- PROBLEM STATEMENT -
Carry on writing the piece about Senate power-sharing, starting right after its final sentence.

Start SUPPLIED TEXT

Public Policy

With Senate Democrats having secured the 50th vote needed to maintain control of the Senate,  both parties are eagerly awaiting the results of the Georgia runoff on December 6 between Democratic Senator Raphael Warnock (D-GA) and Republican candidate Herschel Walker.  If Walker wins, the Senate will be split 50-50.  The implications of a 51–49 Democratic majority versus a 50–50 Democratic majority are significant.

An Equally Divided Senate

Since February 3, 2021, the Senate has operated under an organizing resolution negotiated by Majority Leader Chuck Schumer (D-NY) and Minority Leader Mitch McConnell (R-KY).  The organizing resolution formalized a power-sharing agreement for the 117th Congress and was largely modeled on the 2001 power-sharing agreement reached by then-Democratic leader Tom Daschle (D-SD) and then-Republican leader Trent Lott (R-MS) following the November 2000 elections that resulted in a 50–50 Senate split for the 107th Congress.  The 2021 power-sharing agreement laid out internal rules of the Senate, apportioned the makeup and control of committees, and prescribed procedures for the control of Senate business.  Specifically, the 2021 power-sharing agreement provides that:

  • Senate committees be equally balanced with members of both parties;
  • The majority and minority on each committee have equal budgets and office space;
  • If a subcommittee vote is tied on either legislation or a nomination, the committee chair may discharge the matter and place it on the full committee’s agenda;
  • If a committee vote is tied, the Majority or Minority Leader may offer a motion to discharge the measure from committee, subject to a vote by the full Senate;
  • Debate may not be cut off for the first 12 hours; and
  • It is the “sense of the Senate” that both Majority and Minority leaders “shall seek to attain an equal balance of the interests of the two parties” when scheduling and debating legislative and executive business.

End SUPPLIED TEXT
Start RECORDED DATA

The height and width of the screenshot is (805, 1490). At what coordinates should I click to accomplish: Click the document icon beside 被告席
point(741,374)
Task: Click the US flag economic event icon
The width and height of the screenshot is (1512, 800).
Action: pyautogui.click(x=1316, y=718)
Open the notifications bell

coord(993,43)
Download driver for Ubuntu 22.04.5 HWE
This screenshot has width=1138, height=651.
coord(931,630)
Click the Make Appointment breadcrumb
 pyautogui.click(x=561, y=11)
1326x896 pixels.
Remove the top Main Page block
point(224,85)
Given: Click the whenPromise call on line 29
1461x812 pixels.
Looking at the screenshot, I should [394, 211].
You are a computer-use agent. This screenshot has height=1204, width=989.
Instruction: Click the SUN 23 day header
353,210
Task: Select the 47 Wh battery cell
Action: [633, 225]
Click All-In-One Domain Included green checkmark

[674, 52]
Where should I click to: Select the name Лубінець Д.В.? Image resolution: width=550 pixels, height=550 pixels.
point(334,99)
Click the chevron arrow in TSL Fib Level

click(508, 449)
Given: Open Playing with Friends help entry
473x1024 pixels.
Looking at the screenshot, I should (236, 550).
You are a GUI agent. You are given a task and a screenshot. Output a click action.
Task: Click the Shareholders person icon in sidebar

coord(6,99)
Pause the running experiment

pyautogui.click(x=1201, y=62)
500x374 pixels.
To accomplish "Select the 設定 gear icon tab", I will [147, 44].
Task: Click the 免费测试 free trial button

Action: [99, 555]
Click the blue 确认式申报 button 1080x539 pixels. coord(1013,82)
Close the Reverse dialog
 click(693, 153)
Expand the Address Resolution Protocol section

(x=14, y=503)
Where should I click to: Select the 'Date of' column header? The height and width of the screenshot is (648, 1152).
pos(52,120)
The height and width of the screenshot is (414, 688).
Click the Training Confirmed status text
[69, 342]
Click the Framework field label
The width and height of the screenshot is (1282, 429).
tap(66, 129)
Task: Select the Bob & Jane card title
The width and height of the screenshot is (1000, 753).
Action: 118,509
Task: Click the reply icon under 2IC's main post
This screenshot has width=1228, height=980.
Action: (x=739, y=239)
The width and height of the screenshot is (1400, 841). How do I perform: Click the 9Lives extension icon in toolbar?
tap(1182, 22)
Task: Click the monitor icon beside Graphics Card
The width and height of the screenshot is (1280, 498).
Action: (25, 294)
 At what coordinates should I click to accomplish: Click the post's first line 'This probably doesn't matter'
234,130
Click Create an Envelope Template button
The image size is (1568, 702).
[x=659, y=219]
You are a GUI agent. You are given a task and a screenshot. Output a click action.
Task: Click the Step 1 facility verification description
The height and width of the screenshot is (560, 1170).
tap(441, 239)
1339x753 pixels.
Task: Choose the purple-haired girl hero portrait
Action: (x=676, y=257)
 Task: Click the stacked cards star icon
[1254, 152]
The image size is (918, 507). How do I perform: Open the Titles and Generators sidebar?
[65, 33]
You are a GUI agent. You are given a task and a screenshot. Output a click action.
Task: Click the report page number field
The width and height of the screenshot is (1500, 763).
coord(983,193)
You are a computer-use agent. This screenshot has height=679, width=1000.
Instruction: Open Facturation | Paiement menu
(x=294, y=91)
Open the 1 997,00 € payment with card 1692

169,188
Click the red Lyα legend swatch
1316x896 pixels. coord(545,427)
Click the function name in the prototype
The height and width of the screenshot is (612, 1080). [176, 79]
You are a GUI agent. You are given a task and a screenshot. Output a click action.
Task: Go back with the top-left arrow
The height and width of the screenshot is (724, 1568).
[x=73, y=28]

End RECORDED DATA

- REPLY TO THE EXERCISE -
In an equally split chamber, the Senate in the 118th Congress will likely adopt a power-sharing arrangement identical to, or closely following, the current one described above. 

Looking back to this Congress, with a Democratic-controlled House of Representatives, the Senate has passed some bipartisan legislation.  For example, it passed an infrastructure bill, gun safety legislation, the CHIPS Act, extension of health benefits to veterans who are burn pits victims, and annual appropriations bills.  Meanwhile, this Senate has also passed two bills— the American Rescue Plan Act of 2021 and the Inflation Reduction Act of 2022—on party-line votes using the budget reconciliation process.  Vice President Harris ended up casting 26 tie-breaking votes so far—the third most of any vice president in United States history—including for the American Rescue Plan Act of 2021 and the Inflation Reduction Act of 2022.  The majority of those tie-breaking votes, however, were on discharge, cloture, and final confirmation of executive branch and judicial nominees. 

With Republicans now winning control of the House, it is unlikely that major legislation outside of must-pass bills will be passed by both chambers.  Because the Republican House is unlikely to pass any bill that does not get at least a majority of Senate Republicans, the budget reconciliation process, which essentially allows bills to avoid the 60-vote cloture threshold, will have little utility to pass bills on party-line votes.  Simply put, it is difficult to imagine many scenarios in which both chambers will agree on legislation.   

Instead, the Senate in the 118th Congress is likely to spend significant time on executive branch and judicial nominations, which require only a simple majority vote.  In the 117th Congress, the Senate confirmed more than 80 judicial nominees, including Justice Ketanji Brown Jackson to the Supreme Court and 25 courts of appeals judges.  Prioritization of judicial nominees is likely to continue, and, with legislating more difficult, the pace of confirmation is likely to pick up.  For nominees that enjoy support only from Senate Democrats and require discharge motions to get out of committee, Majority Leader Schumer will likely devote considerable floor time to debating and discharging those nominations to tee up full floor votes for confirmation.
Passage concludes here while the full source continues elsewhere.